## Goal 1
Lay out the entries from the line containing "Expand 显示 docker 分配 section" through the end of the entries, inclusive, as a Markdown table with the columns Row and Line, one row per line and blank lines omitted. Leave the pictures out of the table.
════
The forest

Situated at the gateway to Paris, just 60 kilometres further south, between Brie and Gâtinais, the ancient forest of Bière has been known as the forest of Fontainebleau since the seventeenth century. The woodland around Fontainebleau consists of two national forests : Trois Pignons and Fontainebleau, with stands of deciduous and softwood trees.

While the forest of Fontainebleau was one of the royal estates from the tenth century onwards, the forest of Trois Pignons was private until it was finally bought by the state in 1983, bringing the surface area of state-owned woodland to more than 22,000 hectares. Bordered by three rivers, the Seine to the east, the École to the west and the Loing to the south, most of the forest (19,200 hectares) lies in the département of Seine-et- Marne. To the west, in the Trois Pignons forest, some of the woodland (800 hectares) lies in the département of Essonne.

The second-largest national forest in France, it is concentrated mainly on the municipality of Fontainebleau. Fontainebleau is the largest forest area in the Ile-de-France region and boasts the distinction that more than 98% of its territory is occupied by two national heritage attractions: the château of Fontainebleau and the national forest of Fontainebleau. Major regional planning and development measures have affected the forest, which is crossed and fragmented by numerous communications infrastructures, such as the N6 and N7 trunk roads, the A6 motorway, the Paris-Lyon railway lines and high-voltage electricity lines.

A bit of history
A bit of history

Formerly a royal forest, Fontainebleau was long renowned for hunting and the production of wood for heating, and castle, cathedral and ship-building.

In times gone by, this was a hunting estate highly appreciated by the kings, who came there from the tenth century onwards for deer and bird hunting. Shooting was practised from the time of Louis XIV. From the tenth century, most of the sovereigns up to Napoleon III stayed at Fontainebleau primarily for their love of the hunt. Fontainebleau was chosen for its vast swathes of forest, its abundant game and, above all, its proximity to Paris. Hunting was a genuine royal hobby, the kings viewing hunting as excellent training for war.

Fontainebleau was chosen for its vast swathes of forest, its abundant game and, above all, its proximity to Paris. Hunting was a genuine royal hobby, the kings viewing hunting as excellent training for war. It was also the reason why the château of Fontainebleau was originally built and gradually extended, including its woodland, which at the time extended over some 8,000 hectares – scarcely half its current surface area. Hunting has always strongly influenced the management of the forest and its facilities. The star-shaped crossroads, the forest pathways, the Faisanderie and the Grand Parquet are some of the witnesses to the forest’s keen hunting past.
════
## Goal 2
Answer these questions from the text on the forest of Fontainebleau:
(a) In what year did the state buy the forest of Trois Pignons?
(b) Which three rivers border the forest, and on which side does each lie?
(c) Over roughly how many hectares did the château's woodland extend at the time of the château's original construction?
════
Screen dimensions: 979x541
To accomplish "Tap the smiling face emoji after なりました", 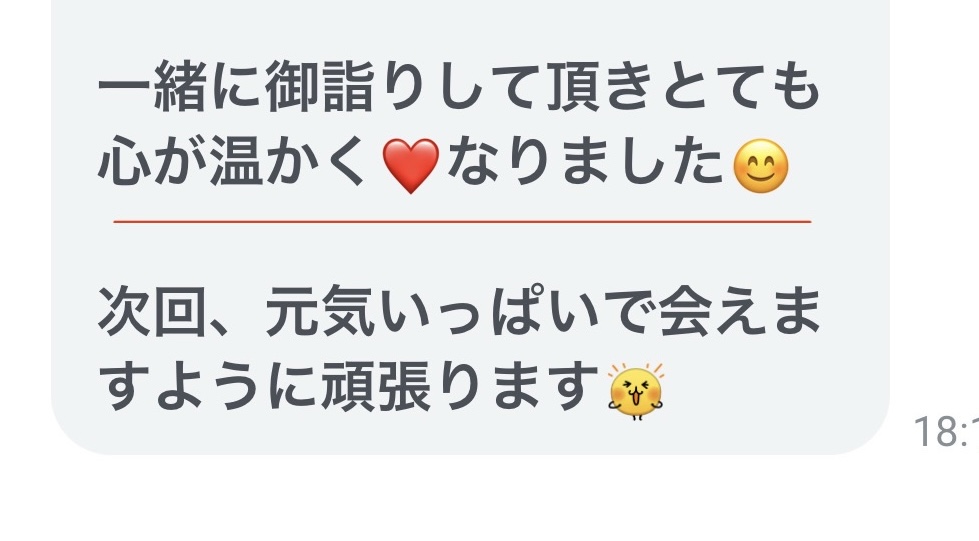I will (x=760, y=166).
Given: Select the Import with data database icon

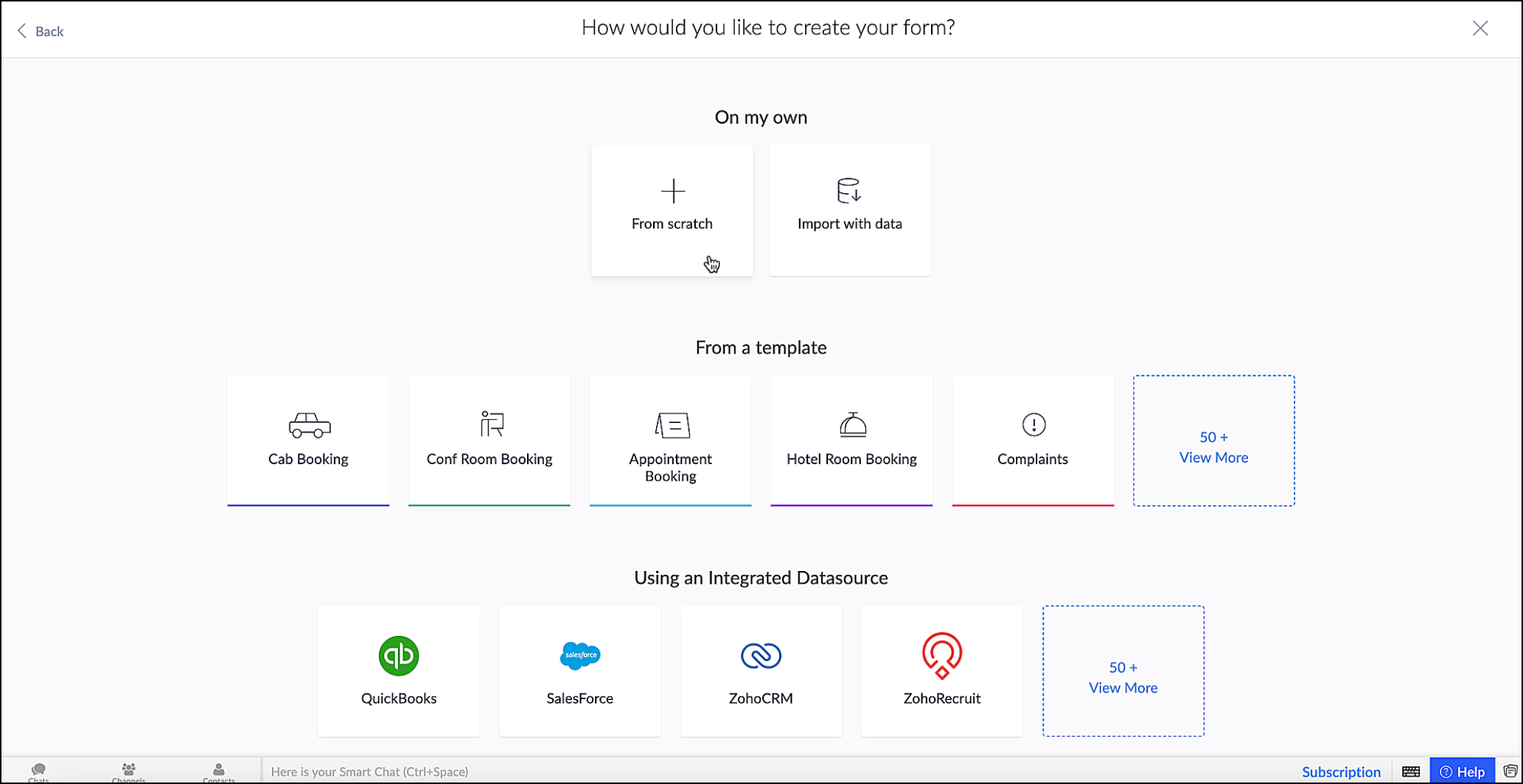Looking at the screenshot, I should pyautogui.click(x=849, y=191).
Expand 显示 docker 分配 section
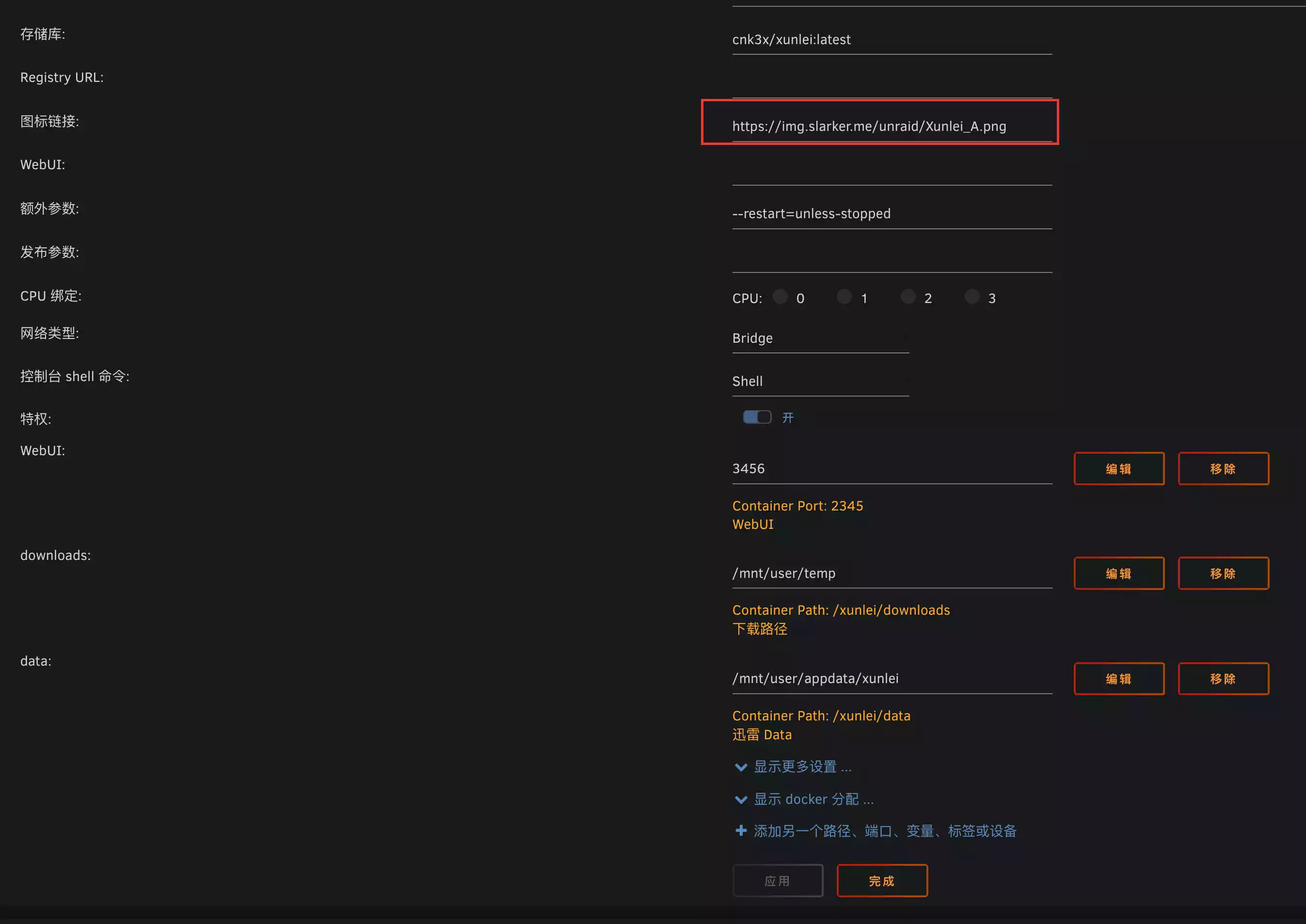 813,799
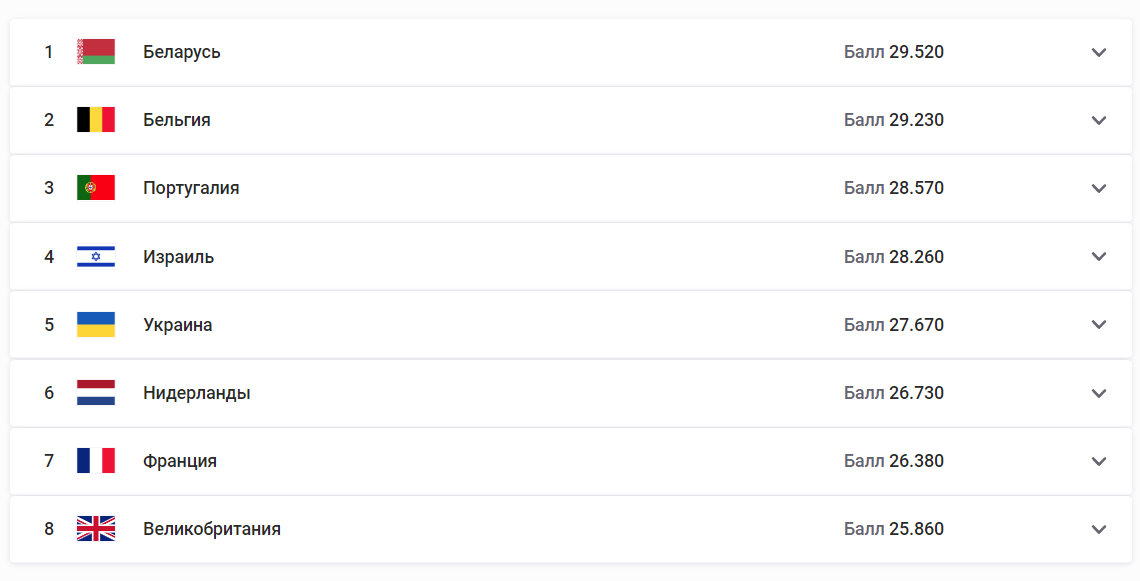Viewport: 1140px width, 581px height.
Task: Open the Израиль row chevron
Action: coord(1099,257)
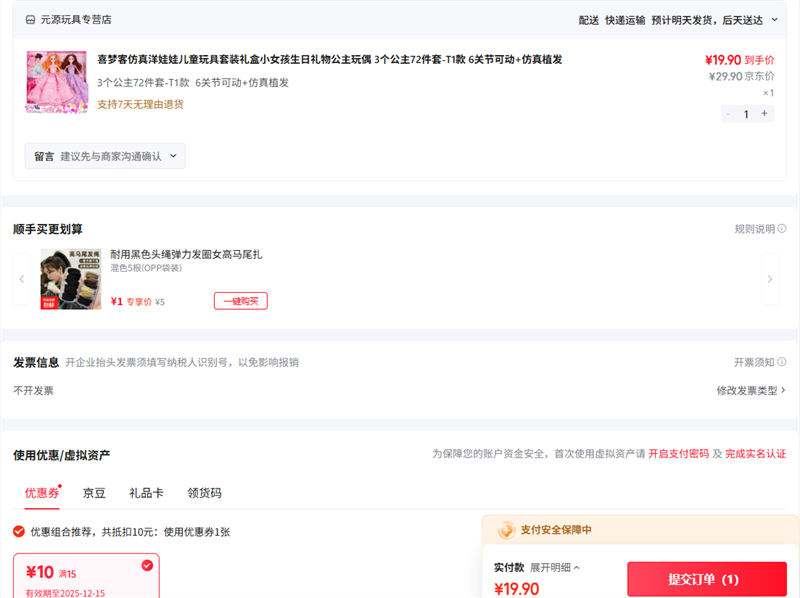The width and height of the screenshot is (800, 598).
Task: Switch to the 礼品卡 tab
Action: (x=146, y=493)
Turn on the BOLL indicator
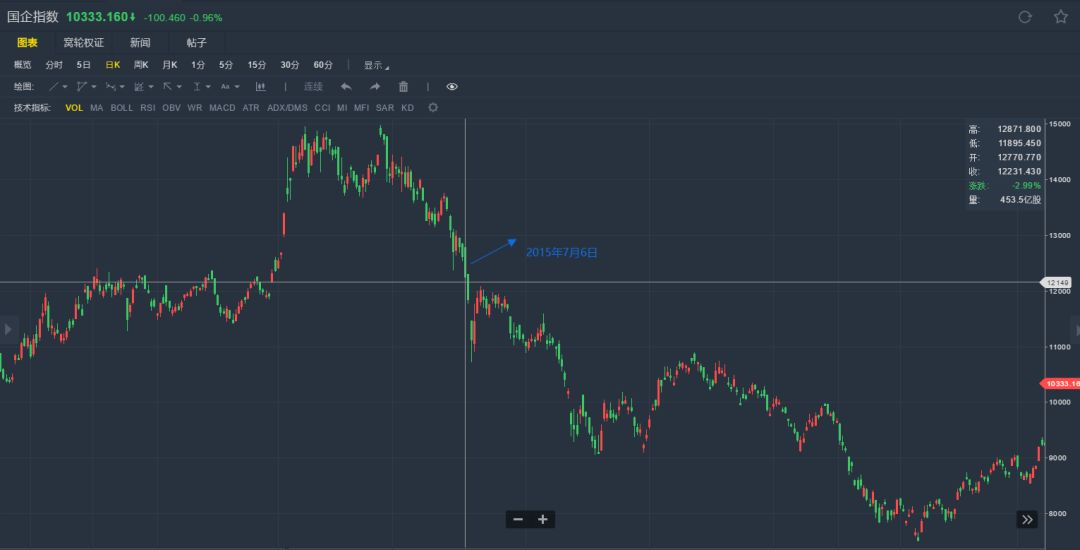Image resolution: width=1080 pixels, height=550 pixels. coord(121,107)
════
## Problem solution 1
| Row | Line |
|---|---|
| 1 | Expand 显示 docker 分配 section |
| 2 |  813,799 |
| 3 | Viewport: 1140px width, 581px height. |
| 4 | Task: Open the Израиль row chevron |
| 5 | Action: coord(1099,257) |
| 6 | The width and height of the screenshot is (800, 598). |
| 7 | Task: Switch to the 礼品卡 tab |
| 8 | Action: (x=146, y=493) |
| 9 | Turn on the BOLL indicator |
| 10 | Image resolution: width=1080 pixels, height=550 pixels. coord(121,107) |

## Problem solution 2
(a) 1983.
(b) The Seine to the east, the École to the west and the Loing to the south.
(c) Some 8,000 hectares.